# Summer Camp Bunk SFX



## bigleen (Jul 9, 2011)

At work we are making a HUGE haunted house and Im creating the sound track. 

Its sounding great but I just dont know what to use for Summer Camp Bunk SFX.

Im just using alot of reverse reverb on kids voices but its not working out too well.

Any ideas??

Many Thanks


----------



## Dark lord (Jan 8, 2007)

maybe a little more info on what your looking for in the SFX that you need for your summer camp bunk. Is it haunted children sounds of ghost children that died at this summer camp years ago ? Did you want background sounds like a campfire, crickets, creatures lurking in the night waiting to pounce ( growls, snarls,etc )....?


----------



## bigleen (Jul 9, 2011)

This is where im kind of stuck...I want it to sound like the inside of a bunk in a summer camp....not campfires and outdoor stuff. The premise is....its a camp where all the bad children went and all that is left is a haunted camp ground...we have the forest, canteen, mess hall, latrines, campfire and infirmary


----------



## Dark lord (Jan 8, 2007)

Hmmm, sounds of light wind / breeze blowing thru, squeaks of bed springs a little here & there, creaky floor board , of course the echoes of children fading into demonic / twisted children & then back to normal-ish whispers..........ghostly small foot step sounds


----------



## bigleen (Jul 9, 2011)

Cool....i like the ideas...i'll have to give them a shot...any cool sites for downloading sounds? im using freesound.org at the minute and just twisting up the sounds


----------



## jboybrown (May 31, 2012)

why not have a radio soundtrack just like changing the station alot and static lol. and the same with a t.v.? idk just a thought


----------



## Dark lord (Jan 8, 2007)

bigleen said:


> Cool....i like the ideas...i'll have to give them a shot...any cool sites for downloading sounds? im using freesound.org at the minute and just twisting up the sounds


I usually do over searches & grab bits & pieces I need and create full sounds as I need then tweak them.........I can see what I can find for you.
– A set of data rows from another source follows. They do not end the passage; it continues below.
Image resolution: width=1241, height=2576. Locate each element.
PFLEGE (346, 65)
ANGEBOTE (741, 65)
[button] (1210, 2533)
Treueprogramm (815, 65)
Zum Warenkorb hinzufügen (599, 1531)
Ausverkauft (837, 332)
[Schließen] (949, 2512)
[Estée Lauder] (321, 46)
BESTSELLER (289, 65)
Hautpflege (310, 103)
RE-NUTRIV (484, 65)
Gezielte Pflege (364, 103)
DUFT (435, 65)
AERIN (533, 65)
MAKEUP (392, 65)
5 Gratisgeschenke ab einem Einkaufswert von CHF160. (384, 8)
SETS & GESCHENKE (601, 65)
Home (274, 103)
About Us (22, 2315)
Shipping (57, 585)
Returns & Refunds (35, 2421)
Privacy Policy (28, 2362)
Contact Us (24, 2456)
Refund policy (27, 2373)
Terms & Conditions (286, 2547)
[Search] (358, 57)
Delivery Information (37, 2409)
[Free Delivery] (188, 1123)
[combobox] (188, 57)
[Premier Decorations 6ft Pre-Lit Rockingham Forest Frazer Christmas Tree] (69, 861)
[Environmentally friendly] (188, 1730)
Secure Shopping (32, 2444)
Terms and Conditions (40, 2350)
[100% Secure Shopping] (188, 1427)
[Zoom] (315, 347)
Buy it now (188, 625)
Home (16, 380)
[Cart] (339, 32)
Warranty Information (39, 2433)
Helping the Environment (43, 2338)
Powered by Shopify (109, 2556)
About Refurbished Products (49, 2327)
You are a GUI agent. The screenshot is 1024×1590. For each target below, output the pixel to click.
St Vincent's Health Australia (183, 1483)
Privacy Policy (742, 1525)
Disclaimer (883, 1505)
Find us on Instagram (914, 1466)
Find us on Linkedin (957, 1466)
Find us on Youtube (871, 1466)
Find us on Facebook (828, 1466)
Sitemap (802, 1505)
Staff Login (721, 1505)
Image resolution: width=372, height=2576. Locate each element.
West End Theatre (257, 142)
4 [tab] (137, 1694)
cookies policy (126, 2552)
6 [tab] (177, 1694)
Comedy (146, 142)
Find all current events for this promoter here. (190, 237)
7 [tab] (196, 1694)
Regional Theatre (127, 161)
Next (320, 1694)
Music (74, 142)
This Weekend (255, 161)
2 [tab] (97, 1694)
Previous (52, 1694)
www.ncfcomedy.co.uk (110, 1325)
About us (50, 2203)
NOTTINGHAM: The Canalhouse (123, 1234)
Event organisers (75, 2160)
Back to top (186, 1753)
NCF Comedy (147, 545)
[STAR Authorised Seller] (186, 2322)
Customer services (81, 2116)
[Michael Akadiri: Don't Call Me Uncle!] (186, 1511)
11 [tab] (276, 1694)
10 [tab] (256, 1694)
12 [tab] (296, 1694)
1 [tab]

jboybrown- I like the idea of a radio, I don't think they would have had a tv in the bunk though, kids were supposed to become with nature & away from reg stuff like tv's & radios.......


----------



## Dark lord (Jan 8, 2007)

Sound dogs is a good one, ( search bed springs ) http://sounddogs.com/extendedsearch.asp

- For some reason I can right click & save these, even though they have a purchase cost........??


----------



## bigleen (Jul 9, 2011)

wow....thanks for the idea guys i really really appreciate it. I like the radio idea too...Thanks jboybrown...and Dark Lord of course...u reply soooo fast!!


----------



## Dark lord (Jan 8, 2007)

If you do go with a radio, I would use oldies, maybe even some of the oldie Halloween haunting story ones, maybe the old "jeepers creepers" song aged up.

If you need any help I have a lot of good stuff I've saved & created over the years


----------



## bigleen (Jul 9, 2011)

Yeah that would be awesome if you could send me some of that stuff Dark Lord.

Thank you so much!!!


----------



## Dark lord (Jan 8, 2007)

bigleen said:


> Yeah that would be awesome if you could send me some of that stuff Dark Lord.
> 
> Thank you so much!!!


PM me an email addy & I'll send ya a few zip files !


----------